Kunstrasen als Alternative?

Diskutiert wird nun unter anderen bei den Fans, wie eine günstige Alternative zu Rasenheizungen aussehen könnte. Die Münchnerinnen hatten den Heimrecht-Tausch angesprochen, bei ihnen hätte gespielt werden können. Möglich wäre aufgrund des Spielplans mit nur zwölf Bundesliga-Teams vielleicht auch, die Winterpause zu verlängern und so die frostige Zeit zu umgehen. Allerdings gibt es natürlich auch noch die Partien im DFB-Pokal sowie für die Bayern und den VfL Wolfsburg Spiele in der Champions League. Und auch die Nationalteam-Slots müssen eingeplant werden.

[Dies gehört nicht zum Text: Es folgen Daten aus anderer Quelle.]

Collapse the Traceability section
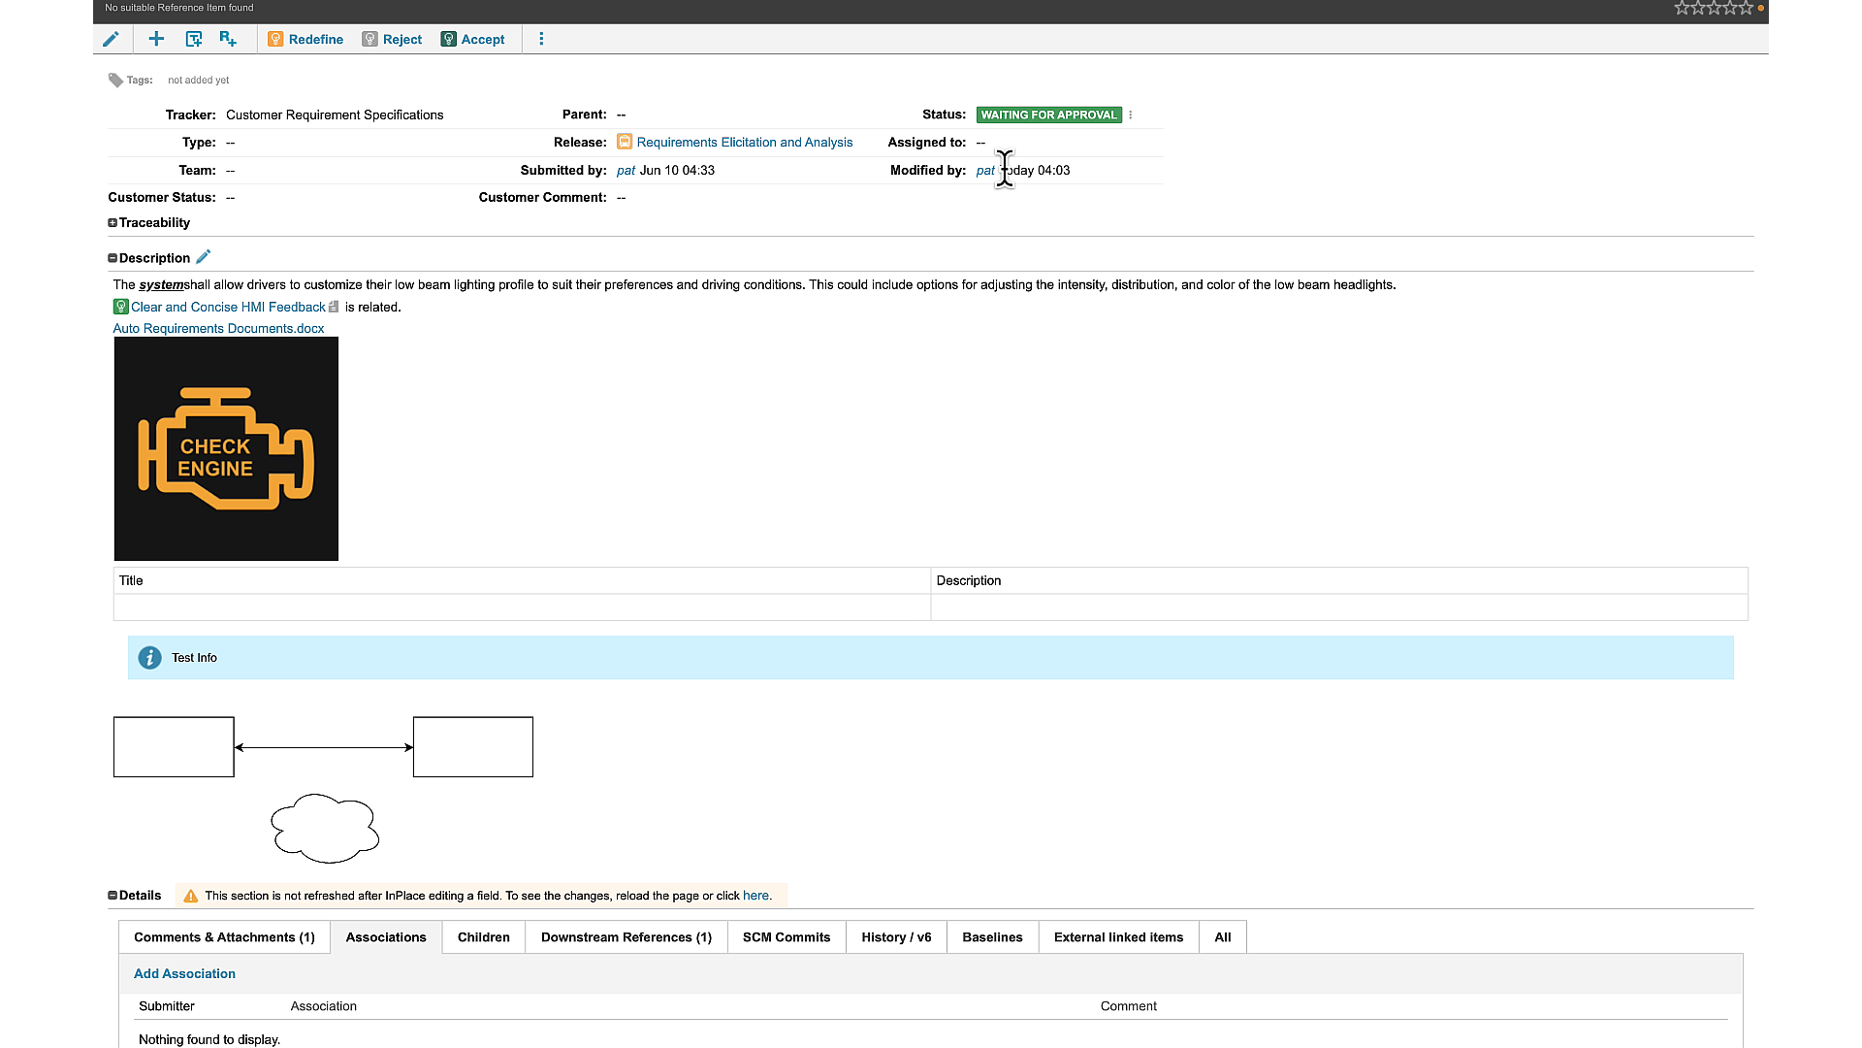This screenshot has height=1048, width=1862. click(x=112, y=222)
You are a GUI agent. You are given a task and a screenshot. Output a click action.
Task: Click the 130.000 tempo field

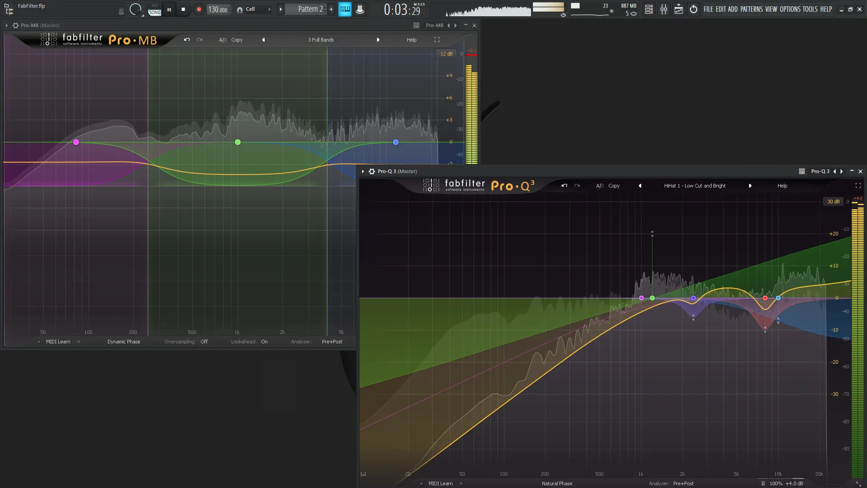point(218,9)
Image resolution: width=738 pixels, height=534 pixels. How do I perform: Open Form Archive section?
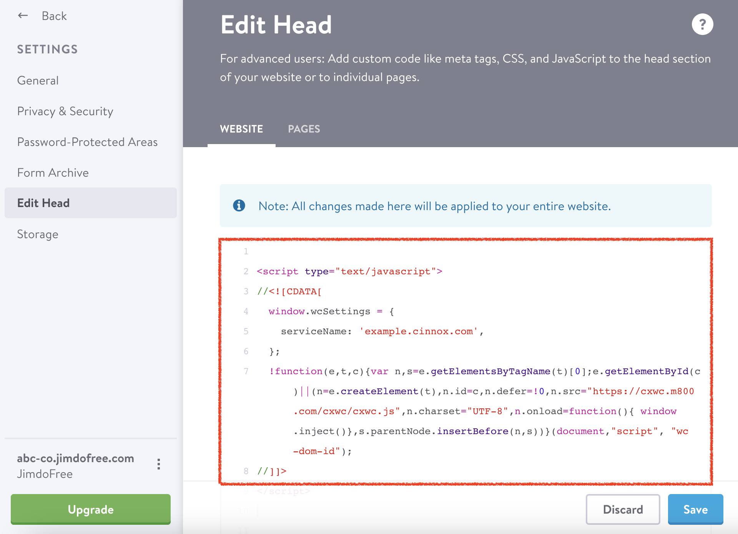pos(53,173)
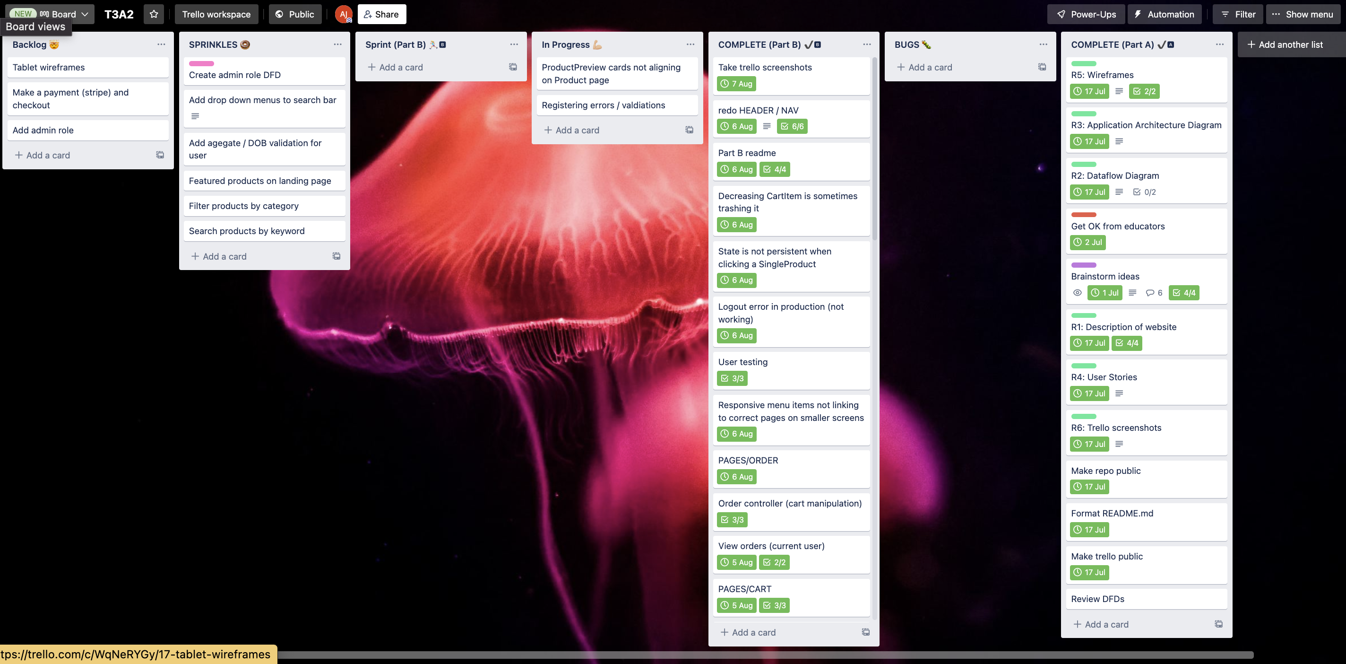The width and height of the screenshot is (1346, 664).
Task: Toggle 0/2 checklist badge on R2 Dataflow
Action: coord(1144,192)
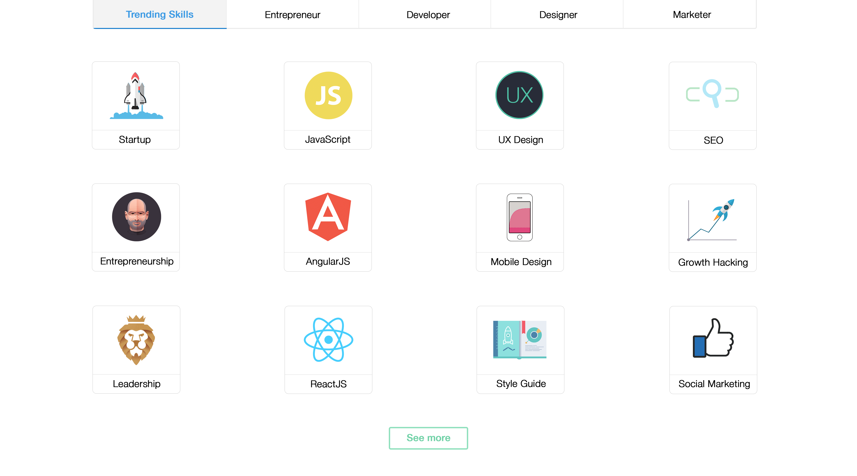The image size is (857, 476).
Task: Select the dark UX circle icon
Action: tap(519, 95)
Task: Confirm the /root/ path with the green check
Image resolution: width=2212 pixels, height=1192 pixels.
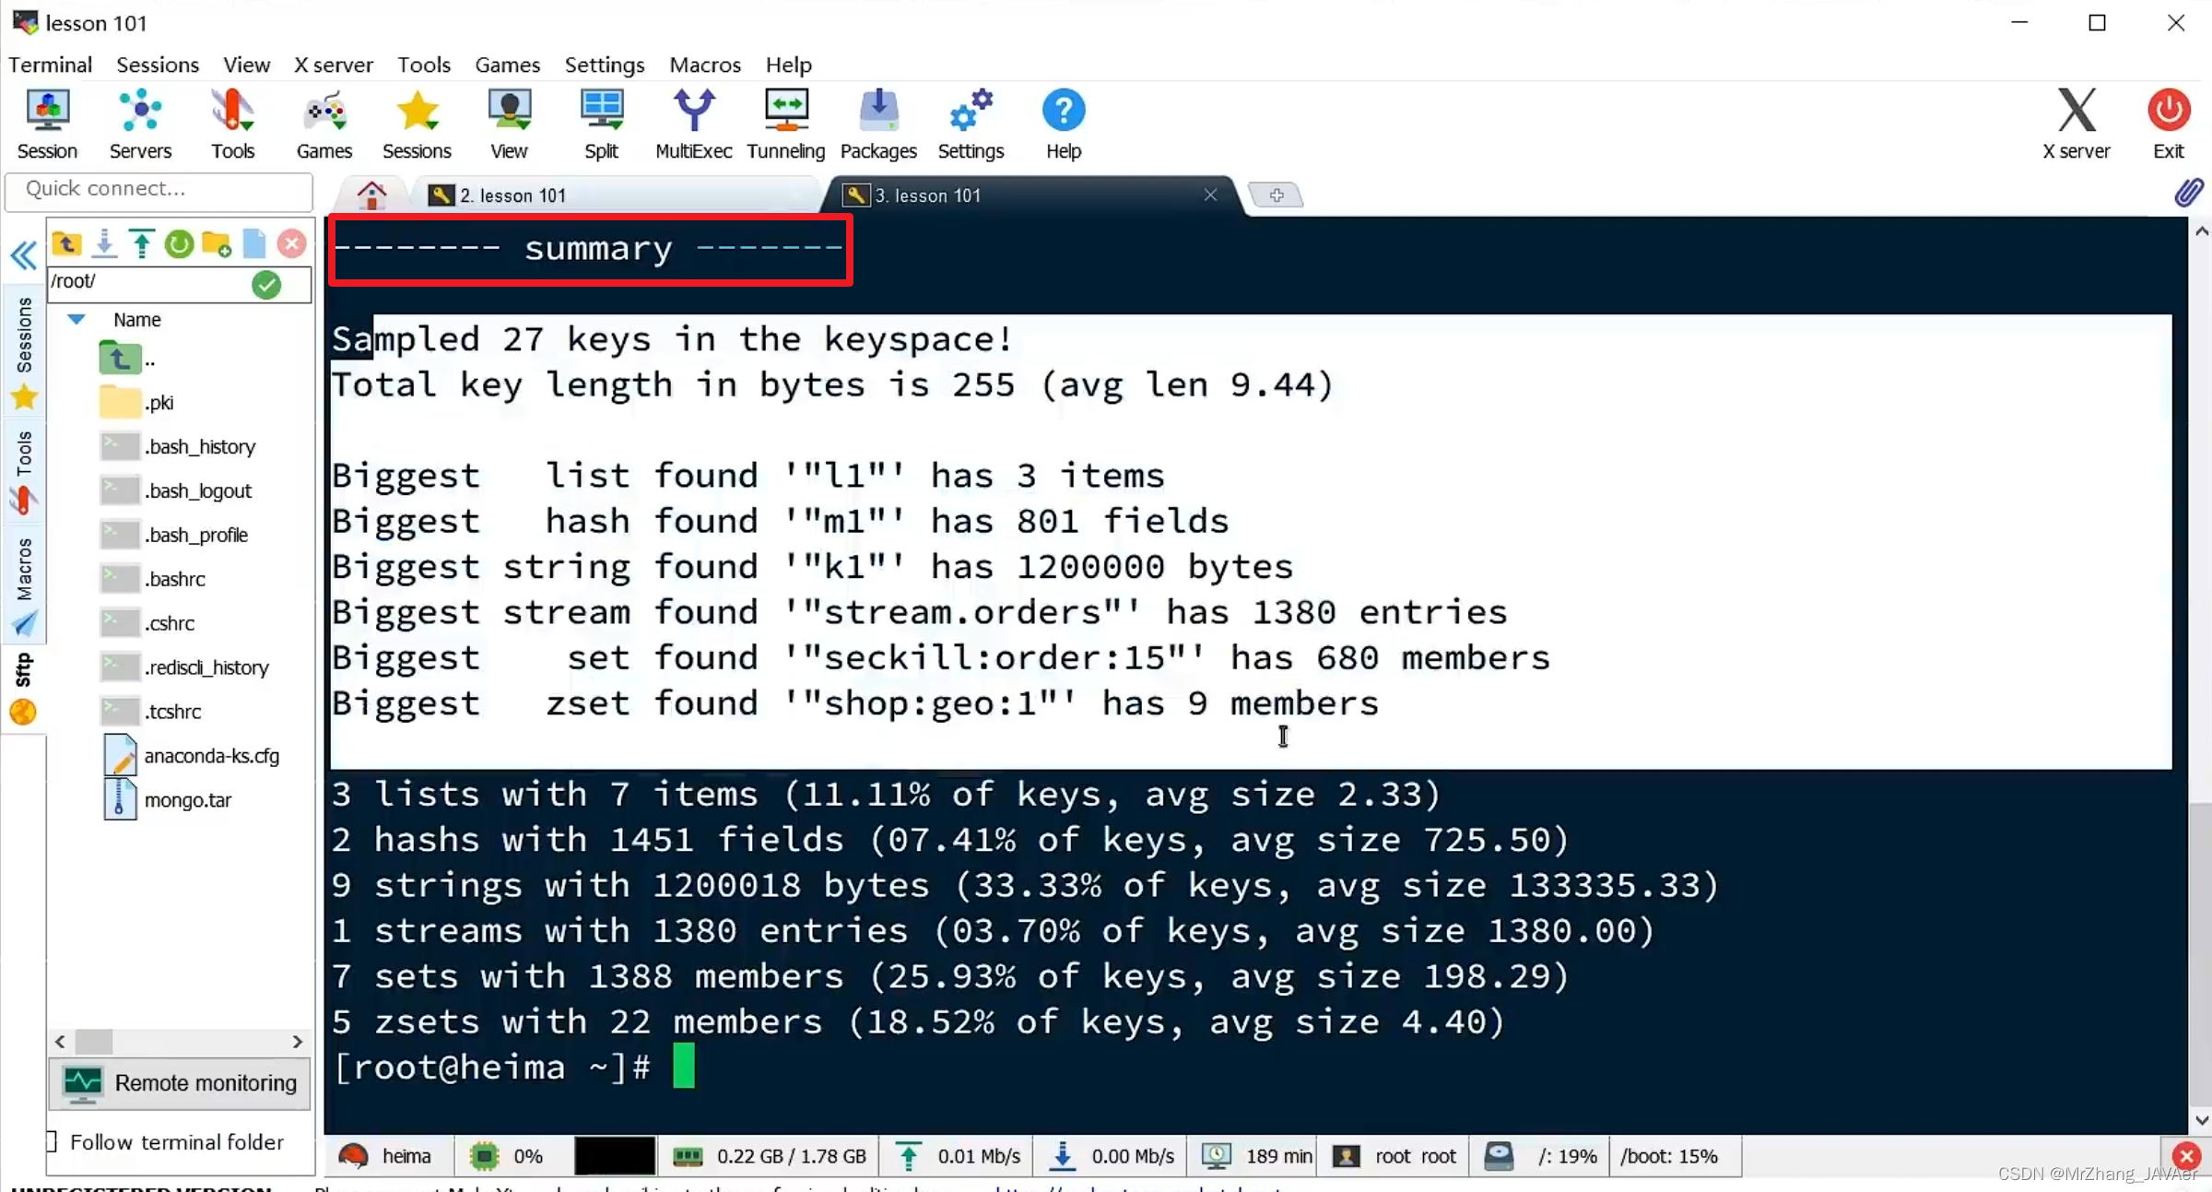Action: coord(266,284)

Alternativ wird die Möglichkeit von Kunstrasen-Plätzen abgewogen. Die S-Bahn-Strecke zwischen Potsdam und Berlin führt vorbei an solchen, auf allen waren Kinder und Jugendliche aktiv. Doch eine professionelle Alternative ist er nicht. Als bei der WM der Frauen im Jahr 2015 in Kanada auf Kunstrasen gespielt wurde, sorgte das für einen Sturm der Entrüstung bei den Spielerinnen. Es sei ein "Albtraum", sagte US-Starspielen Abby Wambach. "Auf diesem Belag zu spielen, das verändert alles. Der Ball springt anders, und du überlegst dir, ob du wirklich in ein Tackling gehen oder grätschen sollst, weil du dir dann blutige Knie holst oder dir die Hüfte aufschürfst."

Die Proteste waren vor der WM unerhört geblieben, eine Klage vor Gericht war sogar abgewiesen worden, was Anwalt Hampton Dellinger damals zu der Aussage veranlasste: "Die FIFA hätte niemals die Männer gezwungen, eine WM auf Plastikrasen auszutragen." Seine Lektion gelernt hat der Weltverband dann erst während des Turniers, die WM darauf - 2019 in Frankreich - wurde wieder auf echtem Rasen gespielt.

Spielabsage passt unverschuldet ins Bild von Turbine

Das werden auch die Münchnerinnen schon am Samstag wieder - im heimischen Campus-Stadion (13 Uhr/Magentasport und im ntv.de-Liveticker). Dann geht es zum offiziellen Auftakt der Rückrunde im Spitzenspiel gegen Eintracht Frankfurt, die den FC Bayern durch ihren knappen 1:0-Sieg beim SV Meppen am Sonntag in der Tabelle zumindest vorübergehend überholten.

Wann das Spiel in Potsdam nachgeholt wird, ist noch unklar. Es ist ein weiteres offenes Thema bei Turbine: Mit nur einem Punkt aus zehn Spielen sind sie abgeschlagene Tabellenletzte, nur fünf eigene Tore stehen bei 28 Gegentreffern zu Buche. Der erste Bundesliga-Abstieg droht akut - und dann hat das Team derzeit noch nicht einmal einen Cheftrainer. Sven Weigang hatte seinen Posten überraschend nur zwei Tage vor dem Restart aufgegeben. Dass nun auch noch der Platz unbespielbar war, passt unverschuldet ins Bild des gefallenen Traditionsklubs.